Considering the Obama administrations on well publicised “pivot” to Asia”, it might be argued that Cameron and Osborne are merely following their lead. I would however like to put a different perspective on it.
Since Margaret Thatcher’s election victory in 1979, Britain, under both Conservative and Labour administrations has followed an essentially similar foreign policy: junior partner to the USA in global matters while trying to drag the EU in a more free-market, pro-NATO, neo-liberal direction. While most people will not remember, or at least not remember well, anything different, this was not always the case. While I do not wish to delve into the into the policy of “European Balance of Power” that had dominated Britain’s foreign policy for centuries until World War I, during the intervening 65 years the policy was much more multi-polar. While not always successful (notably the failure to prevent the circumstances that led to World War II), it was nuanced. Clement Attlee tried to sail a middle ground between the USA and USSR, at least to begin with., and in 1950 the UK was the first western government to recognise the People’s Republic of China. The Conservative administrations of the 1950s and early 1960s tried to combine decolonisation with an effort to turn the Commonwealth into an economic relationship and one into which the European efforts at integration (EFTA and EEC) might be combined. Harold Wilson in the 1960s avoided entanglement in Vietnam, while many of the difficulties in the negotiations for joining the EEC by Wilson and Heath and subsequent re-negotiation by Wilson revolved around ongoing trade relationships with Commonwealth members.
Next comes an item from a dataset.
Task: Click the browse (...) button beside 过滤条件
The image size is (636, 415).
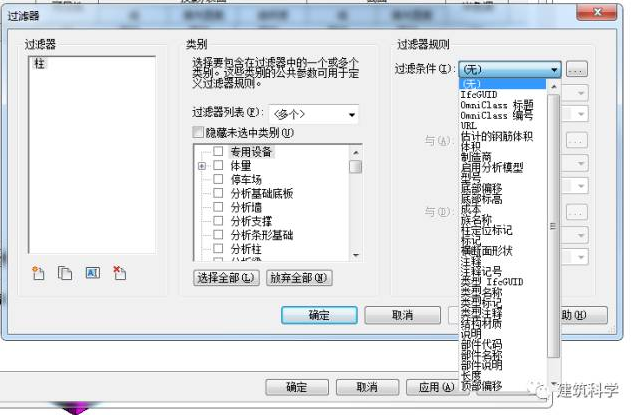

So does this week’s visit by President Xi mark a pivot to a more diverse foreign policy? Maybe not by itself but let us look at other events:
- The UK was the first western country to apply to join the Chinese sponsored Asian Infrastructure Development Bank in March 2015, at a time when America was rather hostile to what it saw as a rival to the US-led World Bank.
- The current government’s policy of re-negotiation of Britain’s EU membership (whether it is successful or not) is aimed at somewhat loosening these ties.
- Philip Hammond re-opened the UK embassy in Tehran in August and immediately made efforts to strengthen trade ties with Iran, while Washington remains much more cautious.
Next month sees the visit of India’s Prime Minister Modi to the UK, and possibly a similarly warm welcome as given to President Xi.
Creating a more multi-dimensional foreign policy will not be easy, but if it can be achieved, it may well offer many benefits.